Poor diet has left millions of 30-something women suffering from digestion issues usually  associated with women almost twice their age, research revealed today.

Experts who carried out a detailed study into health problems caused by low consumption of fibre, fruit and vegetables found as many as four in ten women in their 30s regularly endure stomach pain, discomfort or bloating.

By contrast, only one in four women in the older age group are affected by the same condition, the report found.

Researchers believe contributory factors include the fact women in their late 50s are more ‘health aware’ and generally eat more ‘good’ food.

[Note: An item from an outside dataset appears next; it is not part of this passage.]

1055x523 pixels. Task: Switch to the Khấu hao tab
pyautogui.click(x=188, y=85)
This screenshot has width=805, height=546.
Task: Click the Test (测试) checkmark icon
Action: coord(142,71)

But they also believe 30-something’s suffer in silence because they feel unable to discuss the ‘unglamorous’ subject with their friends and colleagues, so are less likely to address the issue and find a cure.

The research was commissioned by All Bran, in conjunction with their 5 Day Challenge, which quizzed 1,500 women of various ages about their eating habits and digestive health.

Rosie Millen, a nutritional therapist and founder of leading nutrition website Miss Nutritionist.com, said: “It’s alarming how many young women in their 30s see digestive discomfort as taboo.

They are letting their insides age beyond their years by doing nothing about it.

It can be as simple as making a few small steps like eating a wheat bran fibre rich breakfast cereal every morning which is proven to help with digestive discomfort – and will hopefully put an end to all those embarrassing tummy traumas.”

The study found that of the 40 per cent of 30-somethings who suffer from wind and bloating, one in ten said they felt so ‘inflated’ in the past that friends had asked if they were pregnant.

One in four of the younger age bracket said they regularly went up a dress size because of discomfort.

And, alarmingly, 18 per cent had even blamed wind on a child or partner to avoid humiliation in front of friends.

It also emerged 75 per cent won’t eat or take anything to help with cramps and pains – because they would rather focus their time and effort on looking good.

One in four even went as far as to reveal they had said no to sex because of a bloated belly, while one third said they avoided parties or missed work due to stomach problems.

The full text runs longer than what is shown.